Cluster-level information is also included. For example, suppose that we cluster using the variable x. Then the output will have a column .kmeans_x giving the cluster mean for x and .kmeans_rank_x giving the cluster labels reordered using the cluster means for x. The column .kmeans_sort contains the cluster sorted using the first principal component of the scaled variables. All columns of cluster indices are a factor() so that they can be plotted as discrete variables.

Details

Note that each variable is scaled() before clustering and then cluster means are unscaled to match the original data scale.

This function provides the original kmeans labels as .kmeans_cluster but other alternative labeling based on different sortings of the data. These are provided in order to deal with label-swapping in Bayesian models.
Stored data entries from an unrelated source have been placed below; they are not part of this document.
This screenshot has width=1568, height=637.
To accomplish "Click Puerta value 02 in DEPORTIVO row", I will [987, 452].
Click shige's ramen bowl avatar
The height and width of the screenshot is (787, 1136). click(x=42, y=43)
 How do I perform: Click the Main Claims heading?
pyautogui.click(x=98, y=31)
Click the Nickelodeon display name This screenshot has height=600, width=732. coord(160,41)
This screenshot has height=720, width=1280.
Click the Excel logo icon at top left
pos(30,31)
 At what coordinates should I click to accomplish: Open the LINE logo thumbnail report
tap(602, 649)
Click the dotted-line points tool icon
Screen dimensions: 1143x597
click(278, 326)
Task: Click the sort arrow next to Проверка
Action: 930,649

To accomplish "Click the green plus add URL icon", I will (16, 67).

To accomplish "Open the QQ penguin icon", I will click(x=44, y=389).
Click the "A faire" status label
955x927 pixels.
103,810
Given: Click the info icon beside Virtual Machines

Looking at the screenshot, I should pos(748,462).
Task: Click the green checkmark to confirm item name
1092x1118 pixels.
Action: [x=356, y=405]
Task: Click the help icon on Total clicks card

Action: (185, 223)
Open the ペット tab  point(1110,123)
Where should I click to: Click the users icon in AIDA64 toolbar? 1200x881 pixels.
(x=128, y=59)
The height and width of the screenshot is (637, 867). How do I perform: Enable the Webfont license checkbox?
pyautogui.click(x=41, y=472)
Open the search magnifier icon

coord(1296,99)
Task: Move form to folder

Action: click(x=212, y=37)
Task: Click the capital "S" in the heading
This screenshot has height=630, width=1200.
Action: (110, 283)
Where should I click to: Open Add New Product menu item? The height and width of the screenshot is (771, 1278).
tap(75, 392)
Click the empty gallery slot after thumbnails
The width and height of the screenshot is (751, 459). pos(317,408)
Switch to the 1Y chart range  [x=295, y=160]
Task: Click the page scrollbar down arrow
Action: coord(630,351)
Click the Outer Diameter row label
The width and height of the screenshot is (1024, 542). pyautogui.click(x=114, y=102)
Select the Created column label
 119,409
See bootstrapping example below.

Examples

data_kmeans <- fit_kmeans(mtcars, 3, c(mpg, wt, hp))

library(ggplot2)
ggplot(data_kmeans) +
  aes(x = wt, y = mpg) +
  geom_point(aes(color = .kmeans_cluster))


ggplot(data_kmeans) +
  aes(x = wt, y = mpg) +
  geom_point(aes(color = .kmeans_rank_wt))


# Example of label swapping
set.seed(123)
data_boots <- lapply(
  1:10,
  function(x) {
    rows <- sample(seq_len(nrow(mtcars)), replace = TRUE)
    data <- mtcars[rows, ]
    data$.bootstrap <- x
    data
  }
) |>
  lapply(fit_kmeans, k = 3, c(mpg, wt, hp)) |>
  dplyr::bind_rows() |>
  dplyr::select(.bootstrap, dplyr::starts_with(".kmeans_")) |>
  dplyr::distinct()

# Clusters start off in random locations and move to center, so the labels
# differ between model runs and across bootstraps.
ggplot(data_boots) +
  aes(x = .kmeans_wt, y = .kmeans_mpg) +
  geom_point(aes(color = .kmeans_cluster)) +
  labs(title = "k-means centers on 10 bootstraps")


# Labels sorted using first principal component
# so the labels are more consistent.
ggplot(data_boots) +
  aes(x = .kmeans_wt, y = .kmeans_mpg) +
  geom_point(aes(color = .kmeans_sort)) +
  labs(title = "k-means centers on 10 bootstraps")